# Nutrient antogonism



## Soilwork (1 Mar 2017)

Do you think we are in danger of experiencing this phenomena in our aquariums when ferts are dosed heavily, particularly with a nutritious substrate bearing in mind that submerged macrophytes may require much less nutrition than your average terrestrial plant as their uptake mechanism may be working much slower (lower PAR,Co2)


----------



## roadmaster (1 Mar 2017)

Would need to define heavily dosing for X size plant mass , under what PAR.
I can easily dose way more than I need  in Pleco retreat tank(250 litre) with nothing but anubia (50/60 pieces)
Harder to dose too heavily in 300 litre tank holding four Huge sword plants .


----------



## Soilwork (1 Mar 2017)

Well heavily as in to the point where certain nutrients are blocked causing deficiencies.  The amount is irreverent.  I'm just asking whether or not there are or would be certain situations/conditions where this would be possible.

What do you think?


----------



## roadmaster (1 Mar 2017)

Yes,I think so.
I am no chemist but have read that too much of one nutrient may block proper uptake of another but these mechanism's are unclear to me.
Believe it to be more prevalent with soil's but still,,plant's seem to manage/adapt lest they die.


----------



## Soilwork (1 Mar 2017)

Thanks.  I am no chemist either but it would seem there there are a number of studies on this.  It seems a little bizarre to me that these things are noted and exist for hydroponic growers yet the topic is almost 'dismissed' when it comes to keeping plants in aquariums.  I think there is a lot more at play when it comes to nutrient delivery and we do need to be a careful that we don't go overboard with plant nutrients.  EI is a great concept but i don't think that it is fool proof and since we don't really have the means to validate our nutrient content with any degree of accuracy it would make sense to 'tread more carefully' with respect to nutrient delivery and uptake.

I've been tweaking things here and there to try and achieve that balance but fear that i have been over indulging macro nutrients.

I know Ceg used to go on about 10ppm po4 here and ridiculous amounts of No3 there and you hear stories about dosing pump failures etc but does this mean that i can do the same in my tank?  Like you say, this will depend on lots of factors i guess.


----------



## alto (1 Mar 2017)

Soilwork said:


> yet the topic is almost 'dismissed' when it comes to keeping plants in aquariums.


_Dismissed_ is the polite term  - a ukaps member that spoke out on this topic finally just went quietly into the dark ...


----------



## dw1305 (1 Mar 2017)

Hi all,





roadmaster said:


> I am no chemist but have read that too much of one nutrient may block proper uptake of another but these mechanism's are unclear to me.


It can just be a numbers game, if a plant is equally likely to take up a cation like Ca++, Fe++ or Mg++, and you have a solution with hundreds times more calcium than iron or magnesium, then the plant may become iron and/or magnesium deficient, purely because the chance of uptake of a Mg++ or Fe+++ ion is really small

If you stick with calcium (Ca++) as your abundant ion, then calcium rich water is likely to be alkaline, and under alkaline, calcium rich conditions, any PO4--- will be precipitate out as insoluble calcium phosphate complexes. 

The same applies to iron (Fe+++) ions, they will form insoluble iron hydroxides under alkaline conditions. 

cheers Darrel


----------



## Soilwork (1 Mar 2017)

alto said:


> _Dismissed_ is the polite term  - a ukaps member that spoke out on this topic finally just went quietly into the dark ...



Hello again alto 

Please could you elaborate.  Are you saying you agree or disagree with the above?  Who went in to the shadows?
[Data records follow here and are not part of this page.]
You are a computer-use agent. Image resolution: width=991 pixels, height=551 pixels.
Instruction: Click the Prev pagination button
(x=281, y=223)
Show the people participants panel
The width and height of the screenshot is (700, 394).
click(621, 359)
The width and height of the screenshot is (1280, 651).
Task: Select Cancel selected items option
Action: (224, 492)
Cegs post I read from a while back but I am a fairly new member.

Suppose I should have introduced myself


----------



## Soilwork (1 Mar 2017)

dw1305 said:


> Hi all,It can just be a numbers game, if a plant is equally likely to take up a cation like Ca++, Fe++ or Mg++, and you have a solution with hundreds times more calcium than iron or magnesium, then the plant may become iron and/or magnesium deficient, purely because the chance of uptake of a Mg++ or Fe+++ ion is really small
> 
> If you stick with calcium (Ca++) as your abundant ion, then calcium rich water is likely to be alkaline, and under alkaline, calcium rich conditions, any PO4--- will be precipitate out as insoluble calcium phosphate complexes.
> 
> ...



Darrel do you think this is possible using EI? What about other nutrients that are less talked about?

I stopped dosing micro and continued to dose EI macros but I started to ask myself why am I putting so much in? My plants don't need it all.

My new approach is smaller more regular water changes.  I'm going to put a few more snails and shrimp in and feed more often to get the nutrients decomposing in to the soil.

I've done this approach before although i was dosing EI macros my plant mass was significantly greater and was probably required.


----------



## dw1305 (1 Mar 2017)

Hi all,





Soilwork said:


> Darrel do you think this is possible using EI? What about other nutrients that are less talked about?


The   simple answer is I don't know. 

I was originally interested in using plant growth to limit nutrients, and I just adjusted approach from having a high nutrient effluent (landfill leachate) and reducing its BOD, to starting with a low nutrient effluent (aquarium water) and adding just enough nutrients to keep the plants growing.

I've never wanted the plant growth to be optimal, been an aquascaper, or added CO2 etc. so I'm not really the right person to answer.

cheers Darrel


----------